The article doesn't say the last part, that's me, because really why would you when AMD has, at the same $86 and $64 price ranges, the Ryzen 3 1200 which is a 4C/4T CPU, for $4 more than the G5600, and the Athlon 200GE, for $4 less than the G5400, so why would you buy the Intel models?
- Both Intel models have their GPUs disabled, and with neither AMD nor nVidia catering to the dirt cheap market (remember the HD 5450? Dirt cheap, basic, great emergency card and card for office uses and such), the $4 cheaper Athlon 200GE already adds another $50+ of value.

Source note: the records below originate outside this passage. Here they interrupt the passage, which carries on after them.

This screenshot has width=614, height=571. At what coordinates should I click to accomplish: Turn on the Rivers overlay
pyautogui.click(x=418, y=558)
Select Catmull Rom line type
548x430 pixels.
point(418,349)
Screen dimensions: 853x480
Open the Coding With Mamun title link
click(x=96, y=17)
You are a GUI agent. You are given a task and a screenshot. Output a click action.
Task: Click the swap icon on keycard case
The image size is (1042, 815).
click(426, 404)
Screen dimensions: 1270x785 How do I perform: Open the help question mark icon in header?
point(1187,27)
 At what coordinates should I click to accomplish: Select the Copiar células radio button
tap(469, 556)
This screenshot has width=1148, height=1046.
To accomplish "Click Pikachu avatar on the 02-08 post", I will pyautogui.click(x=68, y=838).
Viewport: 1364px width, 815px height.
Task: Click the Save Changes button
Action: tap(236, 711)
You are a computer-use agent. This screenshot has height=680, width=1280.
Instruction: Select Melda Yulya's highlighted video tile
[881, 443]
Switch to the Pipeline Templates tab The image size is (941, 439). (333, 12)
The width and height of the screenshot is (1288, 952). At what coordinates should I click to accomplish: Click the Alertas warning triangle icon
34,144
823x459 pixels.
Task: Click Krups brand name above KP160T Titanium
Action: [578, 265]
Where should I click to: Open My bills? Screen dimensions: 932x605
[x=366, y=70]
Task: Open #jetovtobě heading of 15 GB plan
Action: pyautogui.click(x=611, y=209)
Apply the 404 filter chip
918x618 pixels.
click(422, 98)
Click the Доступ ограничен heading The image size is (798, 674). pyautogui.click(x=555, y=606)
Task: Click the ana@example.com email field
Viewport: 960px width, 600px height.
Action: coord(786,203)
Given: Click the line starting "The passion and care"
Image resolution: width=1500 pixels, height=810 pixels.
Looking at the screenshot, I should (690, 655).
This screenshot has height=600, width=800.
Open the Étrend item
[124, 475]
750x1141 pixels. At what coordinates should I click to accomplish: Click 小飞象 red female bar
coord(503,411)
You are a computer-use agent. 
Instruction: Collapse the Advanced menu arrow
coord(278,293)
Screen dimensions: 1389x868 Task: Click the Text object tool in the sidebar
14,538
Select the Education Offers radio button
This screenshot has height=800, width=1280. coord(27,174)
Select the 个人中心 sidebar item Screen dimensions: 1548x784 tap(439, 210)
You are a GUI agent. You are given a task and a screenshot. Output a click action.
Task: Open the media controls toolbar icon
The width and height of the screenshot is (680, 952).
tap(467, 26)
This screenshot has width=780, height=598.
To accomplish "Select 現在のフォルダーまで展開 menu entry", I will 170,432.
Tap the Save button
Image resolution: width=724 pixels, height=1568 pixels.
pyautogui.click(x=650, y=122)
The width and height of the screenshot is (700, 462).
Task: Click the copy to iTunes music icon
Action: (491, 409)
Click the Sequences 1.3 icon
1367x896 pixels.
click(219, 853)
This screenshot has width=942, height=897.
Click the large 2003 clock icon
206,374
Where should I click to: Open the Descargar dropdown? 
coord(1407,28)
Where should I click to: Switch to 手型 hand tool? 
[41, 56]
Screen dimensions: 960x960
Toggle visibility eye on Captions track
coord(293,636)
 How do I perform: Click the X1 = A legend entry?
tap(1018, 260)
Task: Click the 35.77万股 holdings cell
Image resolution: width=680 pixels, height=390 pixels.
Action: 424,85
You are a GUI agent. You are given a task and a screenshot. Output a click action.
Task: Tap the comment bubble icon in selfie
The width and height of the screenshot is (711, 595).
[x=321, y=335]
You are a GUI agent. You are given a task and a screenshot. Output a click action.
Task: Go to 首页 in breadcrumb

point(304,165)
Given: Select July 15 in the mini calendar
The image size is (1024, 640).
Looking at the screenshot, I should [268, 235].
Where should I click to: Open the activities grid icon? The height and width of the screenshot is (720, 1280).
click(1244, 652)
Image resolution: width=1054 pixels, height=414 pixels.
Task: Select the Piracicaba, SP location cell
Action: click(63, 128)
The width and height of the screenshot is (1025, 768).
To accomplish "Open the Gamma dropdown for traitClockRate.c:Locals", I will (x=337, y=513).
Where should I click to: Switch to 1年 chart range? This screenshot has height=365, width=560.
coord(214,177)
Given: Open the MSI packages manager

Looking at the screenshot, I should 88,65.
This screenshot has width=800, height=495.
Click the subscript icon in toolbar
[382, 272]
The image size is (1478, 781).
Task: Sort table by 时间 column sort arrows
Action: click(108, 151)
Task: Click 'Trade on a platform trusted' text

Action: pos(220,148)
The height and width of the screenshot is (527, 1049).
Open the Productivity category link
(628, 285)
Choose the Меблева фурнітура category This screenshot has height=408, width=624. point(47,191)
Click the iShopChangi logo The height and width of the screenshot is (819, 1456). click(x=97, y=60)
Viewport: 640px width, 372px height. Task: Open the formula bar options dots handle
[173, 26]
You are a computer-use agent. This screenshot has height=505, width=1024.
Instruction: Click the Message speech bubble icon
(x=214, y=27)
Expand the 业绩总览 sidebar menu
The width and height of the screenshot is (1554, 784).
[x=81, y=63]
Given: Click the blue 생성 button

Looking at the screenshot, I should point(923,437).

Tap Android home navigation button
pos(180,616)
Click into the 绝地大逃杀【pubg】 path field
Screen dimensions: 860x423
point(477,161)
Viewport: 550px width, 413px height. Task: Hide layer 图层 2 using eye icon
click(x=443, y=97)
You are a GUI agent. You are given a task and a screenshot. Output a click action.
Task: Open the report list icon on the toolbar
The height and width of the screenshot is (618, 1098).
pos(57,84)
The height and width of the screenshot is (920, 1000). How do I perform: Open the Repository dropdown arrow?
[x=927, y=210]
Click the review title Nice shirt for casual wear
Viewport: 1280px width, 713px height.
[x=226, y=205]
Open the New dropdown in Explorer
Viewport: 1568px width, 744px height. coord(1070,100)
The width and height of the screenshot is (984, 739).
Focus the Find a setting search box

- Both Intel models have faster clock speeds, but in the markets these things are targeting, will that really matter? The 200GE and Ryzen 1200 have proven themselves to be capable at the tasks they're targeted at, and the people who will be using these are not people who demand top performance. Yes UserBenchmark shows the 200GE to be 36% slower and Ryzen 1200 17% slower mixed single core compared to the G5600, but it's effectively half the price, and if you're pairing this up with a low end SSD or HDD, your bottleneck isn't really going to be the processor.
- Intel axes capabilities on their lower end processors, especially when it comes to connectivity, while AMD doesn't. For example, the cheapest AMD motherboard right now, ASRock B350 Prom, sports an M.2 slot, so you can easily add a M.2 WiFi card.
- Both AMD models feature unlocked multipliers (Ryzen by design, Athlon thanks to crafty motherboard partners), and with both fairly easily overclocked, the performance difference between the AMD and Intel models disappears.